Long considered one of the music business’ underachievers, MCA Records under Boberg's leadership, "has transformed... from the last stop to the first stop for many dealmakers". Using the artist-friendly approach mixed with a fiscal prudence management style he developed while at the far smaller I.R.S. Records, Boberg had success with releases by artists Sublime, Mary J. Blige, Blink-182, Live, The Roots, New Radicals and others. Under his guidance, the rejuvenated MCA Records label was able to survive intact after a major restructuring when its parent Universal Music Group merged with PolyGram and other labels, which resulted in hundreds of employees losing their jobs at other labels, with very few at MCA Records.

The 2000 album Hot Shot from reggae artist Shaggy hit No. 1 on the Billboard 200 music charts, to the surprise of the music industry, finding massive crossover success. Boberg's low-cost strategy made MCA Records a key contributor to UMG's bottom tier of labels. The 2001 release of Blige's album No More Drama did well on its initial release, and after the label rejiggered it six months later, then re-released it, the album reconnected with a broader audience.

Major upheavals were happening all over the music business when strategies that had worked previously ran up against a rapidly shrinking record label business. MCA would release their last album, Twisted Method's Escape from Cape Coma, on July 15, 2003. The album was a commercial disaster and the lack of promotion was blamed on MCA's shuttering status. Furthermore, in 2003, after eight years running MCA Records, Boberg left. In his farewell message to MCA Records employees, Boberg said that when he started at MCA, the label's roster “was anemic; the artistic reputation in tatters” and that “the MCA that I leave behind is an artistic and musical gold mine.” Most of the current artist roster and staff from MCA were moved over to Geffen during the merge later that year.

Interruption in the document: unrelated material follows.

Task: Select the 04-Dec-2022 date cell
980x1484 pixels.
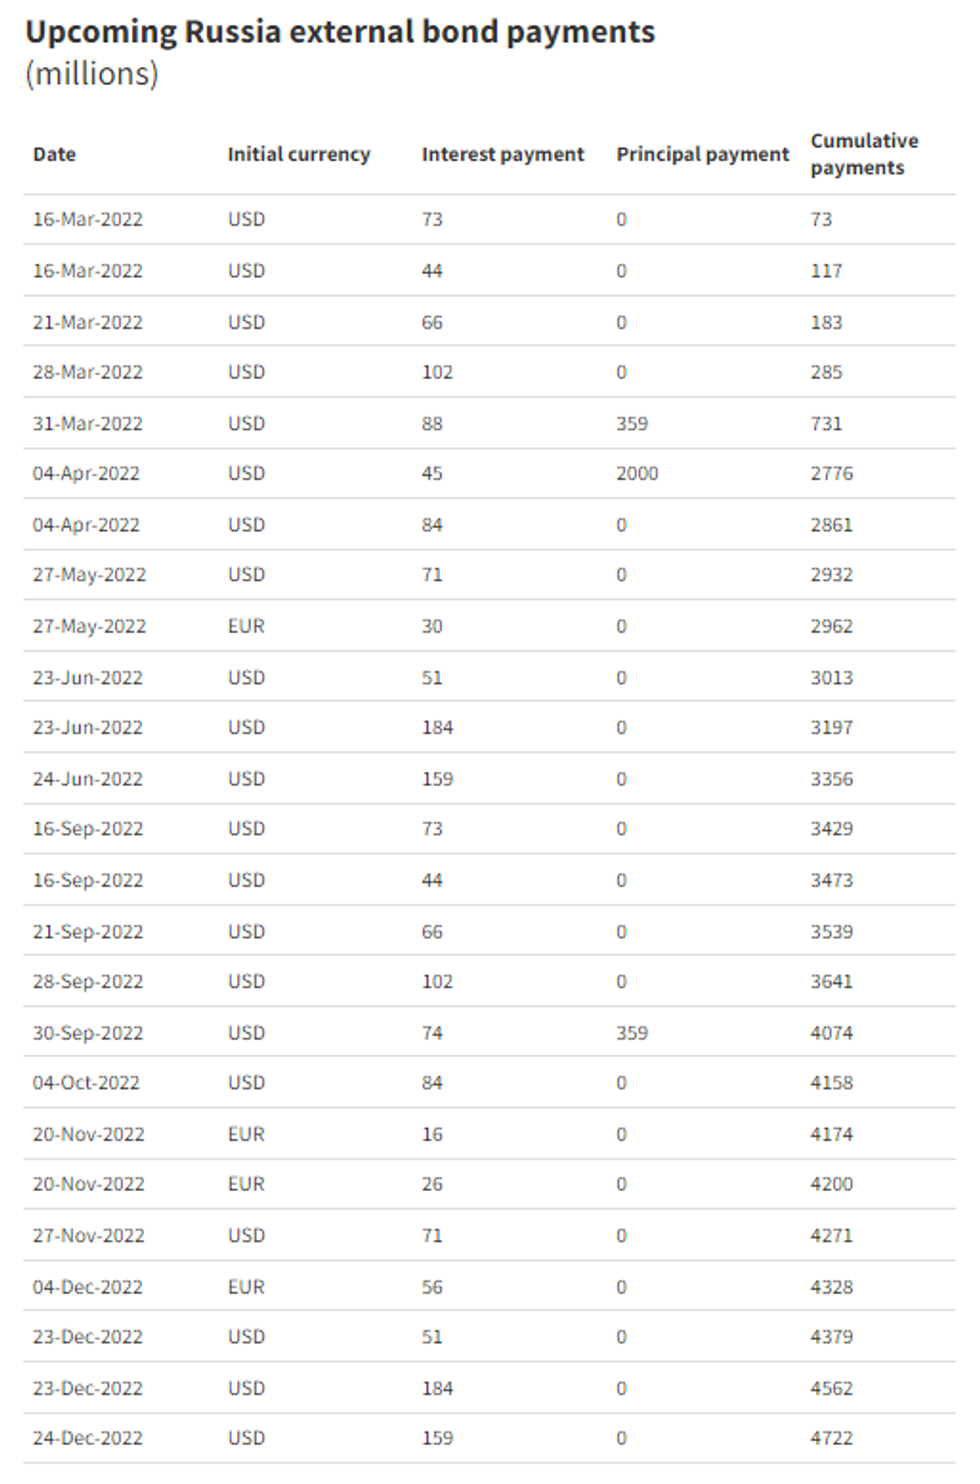Action: pos(87,1286)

== Liberation Entertainment ==
After taking some time off, Boberg re-entered the entertainment business in 2006 by purchasing Liberty Int. Entertainment, renaming it Liberation Entertainment and setting out to capitalize on its library of 250 films and 2,500 hours of television, to service the then-booming home entertainment business. One of his initiatives was the launch of “Soundies”, a partnership with PBS that was a two-hour special, composed of three-minute music video clips from the 1940s.

Before the DVD business collapsed, Boberg took a stand on behalf of the format, and especially the enduring appeal of music DVDs. Speaking at the annual Music DVD Conference in 2007, Boberg argued on behalf of music DVDs. “You could see that a music title, a year from now or two years from now will have value. You have to wonder what the relative value of most movies are two years later.”

== INgrooves ==
In 2010 Boberg joined the board of Isolation Network, an independent digital music distributor. In 2012 he was named chairman of the board of Isolation, soon after leading the acquisition of independent label Fontana from his old employer, Universal Music Group. The company took on the name INgrooves. He continued as chairman of the INgrooves board until overseeing the sale of the company to Universal Music Group in March 2019.

== Domaine Nicolas-Jay ==
Even as he built his career as a music industry executive, Boberg developed a passion for wine. He started by buying a Cabernet Sauvignon vineyard in California's Napa Valley in 1989 while running his label businesses. But by 2013, his side project became his prime focus. Boberg and his old friend, French winemaker Jean-Nicolas Méo, opened Domaine Nicolas-Jay winery in Oregon, focusing on French Burgundian Pinot Noir wines. Boberg sees the music business and the wine business as being very similar: “There are a startling array of similarities between the worlds of wine and music, and also with the creative process of making wine and making music. In the wine business, gatekeepers decide yes or no to list the wine on a wine list or carry a wine in their shop. In music, gatekeepers are music directors at radio stations or record store owners or playlist creators.”

== Personal life ==
Boberg married Alison Cooper in 1989, and they have two children. The couple divorced in 2015. Boberg currently splits his time between homes in Santa Monica and Dundee in the Willamette Valley in Oregon.